WHAT YOU WILL DO:
Render every line of the material below as a JSON list of strings, one string per line, omitting blank lines.

---- RECORD LIST

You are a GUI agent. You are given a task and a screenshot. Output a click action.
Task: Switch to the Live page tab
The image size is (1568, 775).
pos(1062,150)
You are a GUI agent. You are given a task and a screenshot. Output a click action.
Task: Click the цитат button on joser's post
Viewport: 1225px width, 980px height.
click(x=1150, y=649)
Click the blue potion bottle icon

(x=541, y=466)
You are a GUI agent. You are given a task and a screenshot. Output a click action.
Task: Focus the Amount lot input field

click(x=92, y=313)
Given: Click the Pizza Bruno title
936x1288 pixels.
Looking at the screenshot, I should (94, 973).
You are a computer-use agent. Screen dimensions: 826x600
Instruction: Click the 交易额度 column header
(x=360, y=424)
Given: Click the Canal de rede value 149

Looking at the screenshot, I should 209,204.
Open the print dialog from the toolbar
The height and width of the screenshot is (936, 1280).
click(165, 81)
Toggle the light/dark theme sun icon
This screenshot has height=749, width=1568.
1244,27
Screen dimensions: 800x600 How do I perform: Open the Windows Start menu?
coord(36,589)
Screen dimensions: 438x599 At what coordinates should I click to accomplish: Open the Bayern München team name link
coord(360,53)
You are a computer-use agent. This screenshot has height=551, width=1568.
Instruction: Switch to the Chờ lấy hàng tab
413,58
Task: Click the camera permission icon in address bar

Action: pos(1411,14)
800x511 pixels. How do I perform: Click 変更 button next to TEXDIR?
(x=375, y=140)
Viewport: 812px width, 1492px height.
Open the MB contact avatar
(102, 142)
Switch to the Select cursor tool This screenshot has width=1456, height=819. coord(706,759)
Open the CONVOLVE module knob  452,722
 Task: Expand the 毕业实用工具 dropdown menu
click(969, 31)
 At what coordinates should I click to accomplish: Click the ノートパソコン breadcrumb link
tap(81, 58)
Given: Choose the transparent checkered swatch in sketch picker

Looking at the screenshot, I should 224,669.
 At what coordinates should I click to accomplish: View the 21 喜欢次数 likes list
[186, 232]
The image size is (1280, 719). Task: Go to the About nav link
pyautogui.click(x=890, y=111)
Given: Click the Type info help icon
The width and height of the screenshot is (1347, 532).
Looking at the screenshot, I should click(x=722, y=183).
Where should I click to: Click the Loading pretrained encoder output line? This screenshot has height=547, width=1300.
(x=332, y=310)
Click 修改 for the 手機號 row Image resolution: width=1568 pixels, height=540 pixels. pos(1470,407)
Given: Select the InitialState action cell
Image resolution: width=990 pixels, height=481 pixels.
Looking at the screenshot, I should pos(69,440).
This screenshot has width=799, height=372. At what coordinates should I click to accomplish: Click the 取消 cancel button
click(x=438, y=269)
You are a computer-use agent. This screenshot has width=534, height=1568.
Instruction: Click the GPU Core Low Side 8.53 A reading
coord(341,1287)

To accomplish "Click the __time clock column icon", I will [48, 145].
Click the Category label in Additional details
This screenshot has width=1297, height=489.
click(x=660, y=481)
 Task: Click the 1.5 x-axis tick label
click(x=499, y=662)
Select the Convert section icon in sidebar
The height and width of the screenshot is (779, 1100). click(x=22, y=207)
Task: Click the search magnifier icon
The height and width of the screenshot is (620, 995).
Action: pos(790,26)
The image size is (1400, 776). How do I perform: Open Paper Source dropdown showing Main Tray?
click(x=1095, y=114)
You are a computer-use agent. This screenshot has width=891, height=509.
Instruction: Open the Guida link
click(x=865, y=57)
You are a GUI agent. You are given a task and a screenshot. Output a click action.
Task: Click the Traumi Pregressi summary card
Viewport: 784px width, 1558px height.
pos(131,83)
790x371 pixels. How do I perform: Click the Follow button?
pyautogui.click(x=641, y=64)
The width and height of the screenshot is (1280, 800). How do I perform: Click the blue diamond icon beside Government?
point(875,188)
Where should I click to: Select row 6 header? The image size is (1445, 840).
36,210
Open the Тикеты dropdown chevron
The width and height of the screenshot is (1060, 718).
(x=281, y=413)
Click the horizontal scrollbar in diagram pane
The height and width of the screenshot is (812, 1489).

--------

EXERCISE RESULT:
[
  "You are a GUI agent. You are given a task and a screenshot. Output a click action.",
  "Task: Switch to the Live page tab",
  "The image size is (1568, 775).",
  "pos(1062,150)",
  "You are a GUI agent. You are given a task and a screenshot. Output a click action.",
  "Task: Click the цитат button on joser's post",
  "Viewport: 1225px width, 980px height.",
  "click(x=1150, y=649)",
  "Click the blue potion bottle icon",
  "(x=541, y=466)",
  "You are a GUI agent. You are given a task and a screenshot. Output a click action.",
  "Task: Focus the Amount lot input field",
  "click(x=92, y=313)",
  "Given: Click the Pizza Bruno title",
  "936x1288 pixels.",
  "Looking at the screenshot, I should (94, 973).",
  "You are a computer-use agent. Screen dimensions: 826x600",
  "Instruction: Click the 交易额度 column header",
  "(x=360, y=424)",
  "Given: Click the Canal de rede value 149",
  "Looking at the screenshot, I should 209,204.",
  "Open the print dialog from the toolbar",
  "The height and width of the screenshot is (936, 1280).",
  "click(165, 81)",
  "Toggle the light/dark theme sun icon",
  "This screenshot has height=749, width=1568.",
  "1244,27",
  "Screen dimensions: 800x600 How do I perform: Open the Windows Start menu?",
  "coord(36,589)",
  "Screen dimensions: 438x599 At what coordinates should I click to accomplish: Open the Bayern München team name link",
  "coord(360,53)",
  "You are a computer-use agent. This screenshot has height=551, width=1568.",
  "Instruction: Switch to the Chờ lấy hàng tab",
  "413,58",
  "Task: Click the camera permission icon in address bar",
  "Action: pos(1411,14)",
  "800x511 pixels. How do I perform: Click 変更 button next to TEXDIR?",
  "(x=375, y=140)",
  "Viewport: 812px width, 1492px height.",
  "Open the MB contact avatar",
  "(102, 142)",
  "Switch to the Select cursor tool This screenshot has width=1456, height=819. coord(706,759)",
  "Open the CONVOLVE module knob  452,722",
  " Task: Expand the 毕业实用工具 dropdown menu",
  "click(969, 31)",
  " At what coordinates should I click to accomplish: Click the ノートパソコン breadcrumb link",
  "tap(81, 58)",
  "Given: Choose the transparent checkered swatch in sketch picker",
  "Looking at the screenshot, I should 224,669.",
  " At what coordinates should I click to accomplish: View the 21 喜欢次数 likes list",
  "[186, 232]",
  "The image size is (1280, 719). Task: Go to the About nav link",
  "pyautogui.click(x=890, y=111)",
  "Given: Click the Type info help icon",
  "The width and height of the screenshot is (1347, 532).",
  "Looking at the screenshot, I should click(x=722, y=183).",
  "Where should I click to: Click the Loading pretrained encoder output line? This screenshot has height=547, width=1300.",
  "(x=332, y=310)",
  "Click 修改 for the 手機號 row Image resolution: width=1568 pixels, height=540 pixels. pos(1470,407)",
  "Given: Select the InitialState action cell",
  "Image resolution: width=990 pixels, height=481 pixels.",
  "Looking at the screenshot, I should pos(69,440).",
  "This screenshot has width=799, height=372. At what coordinates should I click to accomplish: Click the 取消 cancel button",
  "click(x=438, y=269)",
  "You are a computer-use agent. This screenshot has width=534, height=1568.",
  "Instruction: Click the GPU Core Low Side 8.53 A reading",
  "coord(341,1287)",
  "To accomplish \"Click the __time clock column icon\", I will [48, 145].",
  "Click the Category label in Additional details",
  "This screenshot has width=1297, height=489.",
  "click(x=660, y=481)",
  " Task: Click the 1.5 x-axis tick label",
  "click(x=499, y=662)",
  "Select the Convert section icon in sidebar",
  "The height and width of the screenshot is (779, 1100). click(x=22, y=207)",
  "Task: Click the search magnifier icon",
  "The height and width of the screenshot is (620, 995).",
  "Action: pos(790,26)",
  "The image size is (1400, 776). How do I perform: Open Paper Source dropdown showing Main Tray?",
  "click(x=1095, y=114)",
  "You are a computer-use agent. This screenshot has width=891, height=509.",
  "Instruction: Open the Guida link",
  "click(x=865, y=57)",
  "You are a GUI agent. You are given a task and a screenshot. Output a click action.",
  "Task: Click the Traumi Pregressi summary card",
  "Viewport: 784px width, 1558px height.",
  "pos(131,83)",
  "790x371 pixels. How do I perform: Click the Follow button?",
  "pyautogui.click(x=641, y=64)",
  "The width and height of the screenshot is (1280, 800). How do I perform: Click the blue diamond icon beside Government?",
  "point(875,188)",
  "Where should I click to: Select row 6 header? The image size is (1445, 840).",
  "36,210",
  "Open the Тикеты dropdown chevron",
  "The width and height of the screenshot is (1060, 718).",
  "(x=281, y=413)",
  "Click the horizontal scrollbar in diagram pane",
  "The height and width of the screenshot is (812, 1489)."
]